§ **PROBLEM REQUIREMENTS**
Answer these from the job profile of actuaries below:
(a) What must a candidate pass to qualify as an actuary?
(b) What makes traditional number-crunching tasks less time-consuming?
(c) At what level are the management opportunities in actuarial work often found?

§ **DOCUMENT SECTION**
■ ■ ■
Job Profiles - Actuaries
The Actuarial Profession − making financial sense of the future
Actuaries apply their statistical and mathematical expertise and knowledge to the financial world. They look at what's happened in the past and use it to make predictions about the future, developing business strategies which are appropriate given the risks involved and their probabilities of occurring.
The mathematicians and economists can, of course, suggest all sorts of models and approaches, and there are specialist IT actuarial packages which make traditional numbercrunching tasks less time-consuming. However it is the actuary who will need to choose the specific methods and data to use, so as to be able to stand by the results and accept the reallife consequences of them being wrong. So the actuary is very much a person of judgement rather than one who simply applies technique.
Correspondingly, actuaries will usually have responsible, senior and well-respected positions in organisations.
To qualify as an actuary, a candidate must pass a set of professional examinations. There are several papers covering many areas. Exemptions may be available from some of the papers, depending on a candidate's previous qualifications.
What does this career entail?
Actuaries develop a sound understanding of the financial world and the skills to solve business problems. They are required to analyse data to interpret the past, create models to forecast the future, assess risks, estimate outcomes and communicate facts, ideas and recommendations in a way that can be understood by actuaries and non-actuaries alike. They work in many areas that directly benefit the public, including life and non-life insurance, advising pension funds, savings, capital projects, investment, healthcare and risk management. Such work offers management opportunities, often at boardroom level, with actuaries having a commercial as well as technical role.
The variety and choice of rewarding opportunities available mean that it's a stable profession, with very few actuaries unemployed or feeling the need to leave the actuarial world. The actuarial qualification is an excellent and widely recognised base for a business career. Details about actuarial work in a number of key sectors follow.
■ ■ ■
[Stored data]
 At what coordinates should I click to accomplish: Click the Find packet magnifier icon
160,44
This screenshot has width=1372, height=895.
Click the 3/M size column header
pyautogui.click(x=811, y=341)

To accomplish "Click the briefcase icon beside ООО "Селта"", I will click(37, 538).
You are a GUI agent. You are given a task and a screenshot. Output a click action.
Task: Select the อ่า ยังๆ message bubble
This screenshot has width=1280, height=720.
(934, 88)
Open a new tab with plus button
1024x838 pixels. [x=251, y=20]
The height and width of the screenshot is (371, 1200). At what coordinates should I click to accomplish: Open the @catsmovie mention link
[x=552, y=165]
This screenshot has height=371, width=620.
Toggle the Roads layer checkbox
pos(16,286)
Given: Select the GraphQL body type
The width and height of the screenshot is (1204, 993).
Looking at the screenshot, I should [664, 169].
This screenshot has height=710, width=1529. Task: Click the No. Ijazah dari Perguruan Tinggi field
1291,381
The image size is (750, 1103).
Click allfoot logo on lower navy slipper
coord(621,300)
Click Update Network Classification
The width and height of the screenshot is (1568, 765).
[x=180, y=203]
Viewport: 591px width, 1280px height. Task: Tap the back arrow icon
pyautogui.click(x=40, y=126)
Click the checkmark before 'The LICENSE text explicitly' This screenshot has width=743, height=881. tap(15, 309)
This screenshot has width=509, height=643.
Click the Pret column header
■ ■ ■
§ **YOUR RESPONSE**
(a) A set of professional examinations
(b) Specialist IT actuarial packages
(c) Boardroom level